(Recorded data)
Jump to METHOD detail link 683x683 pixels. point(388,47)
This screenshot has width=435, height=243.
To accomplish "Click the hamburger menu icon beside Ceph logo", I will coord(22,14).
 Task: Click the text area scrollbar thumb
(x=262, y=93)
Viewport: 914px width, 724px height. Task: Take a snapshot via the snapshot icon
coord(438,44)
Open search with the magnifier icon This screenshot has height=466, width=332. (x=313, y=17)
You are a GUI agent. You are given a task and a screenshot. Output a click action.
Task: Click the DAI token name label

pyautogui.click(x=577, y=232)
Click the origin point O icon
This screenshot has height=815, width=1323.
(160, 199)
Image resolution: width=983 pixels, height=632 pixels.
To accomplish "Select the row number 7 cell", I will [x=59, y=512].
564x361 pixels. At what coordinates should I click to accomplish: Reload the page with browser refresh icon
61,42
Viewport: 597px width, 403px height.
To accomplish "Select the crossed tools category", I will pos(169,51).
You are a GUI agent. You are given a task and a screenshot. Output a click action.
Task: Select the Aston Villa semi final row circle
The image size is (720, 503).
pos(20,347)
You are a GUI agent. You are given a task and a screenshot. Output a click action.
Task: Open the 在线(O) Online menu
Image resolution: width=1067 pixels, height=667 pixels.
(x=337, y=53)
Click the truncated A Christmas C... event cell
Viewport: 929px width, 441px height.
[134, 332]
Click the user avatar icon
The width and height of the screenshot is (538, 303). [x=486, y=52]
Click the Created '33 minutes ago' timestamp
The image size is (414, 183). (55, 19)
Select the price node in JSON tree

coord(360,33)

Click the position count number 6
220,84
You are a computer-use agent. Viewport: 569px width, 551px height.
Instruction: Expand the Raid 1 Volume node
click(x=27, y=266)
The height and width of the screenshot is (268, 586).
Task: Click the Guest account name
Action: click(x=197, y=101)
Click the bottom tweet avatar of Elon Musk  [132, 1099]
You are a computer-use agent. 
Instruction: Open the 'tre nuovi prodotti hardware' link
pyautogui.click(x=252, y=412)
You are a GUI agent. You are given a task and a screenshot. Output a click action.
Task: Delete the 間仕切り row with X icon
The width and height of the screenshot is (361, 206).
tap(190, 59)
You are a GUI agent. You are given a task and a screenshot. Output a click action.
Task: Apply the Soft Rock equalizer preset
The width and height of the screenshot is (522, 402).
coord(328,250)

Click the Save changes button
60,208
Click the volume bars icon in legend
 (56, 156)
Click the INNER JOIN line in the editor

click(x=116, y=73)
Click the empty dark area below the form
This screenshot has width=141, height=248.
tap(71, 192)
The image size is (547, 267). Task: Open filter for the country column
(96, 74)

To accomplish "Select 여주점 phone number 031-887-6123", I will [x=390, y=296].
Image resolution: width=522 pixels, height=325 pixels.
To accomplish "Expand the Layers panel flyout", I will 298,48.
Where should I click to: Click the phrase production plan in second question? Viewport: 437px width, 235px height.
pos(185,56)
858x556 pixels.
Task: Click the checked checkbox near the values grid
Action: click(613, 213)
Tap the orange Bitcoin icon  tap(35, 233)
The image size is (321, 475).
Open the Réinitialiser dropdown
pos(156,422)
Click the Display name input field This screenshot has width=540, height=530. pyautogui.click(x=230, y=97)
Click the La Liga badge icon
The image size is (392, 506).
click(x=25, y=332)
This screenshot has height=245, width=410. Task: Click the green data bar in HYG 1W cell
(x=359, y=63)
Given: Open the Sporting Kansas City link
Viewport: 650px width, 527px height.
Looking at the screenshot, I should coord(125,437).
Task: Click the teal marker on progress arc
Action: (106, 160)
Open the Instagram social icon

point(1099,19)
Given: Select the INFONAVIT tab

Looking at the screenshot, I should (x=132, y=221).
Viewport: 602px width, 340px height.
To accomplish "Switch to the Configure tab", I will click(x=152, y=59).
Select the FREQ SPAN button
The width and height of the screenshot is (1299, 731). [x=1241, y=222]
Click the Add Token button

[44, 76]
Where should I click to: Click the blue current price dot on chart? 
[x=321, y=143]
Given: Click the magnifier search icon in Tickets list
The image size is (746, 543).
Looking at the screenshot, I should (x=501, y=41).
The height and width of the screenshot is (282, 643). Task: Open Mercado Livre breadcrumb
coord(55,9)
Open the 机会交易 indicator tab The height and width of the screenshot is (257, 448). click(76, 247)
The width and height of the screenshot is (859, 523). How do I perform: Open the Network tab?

→ **Task instructions**: Look back at the entries above. Retype the line with "The image size is (746, 543).", the line with "Open the 机会交易", and all lines in between.

→ **Answer to the exercise**:
The image size is (746, 543).
Looking at the screenshot, I should (x=501, y=41).
The height and width of the screenshot is (282, 643). Task: Open Mercado Livre breadcrumb
coord(55,9)
Open the 机会交易 indicator tab The height and width of the screenshot is (257, 448). click(76, 247)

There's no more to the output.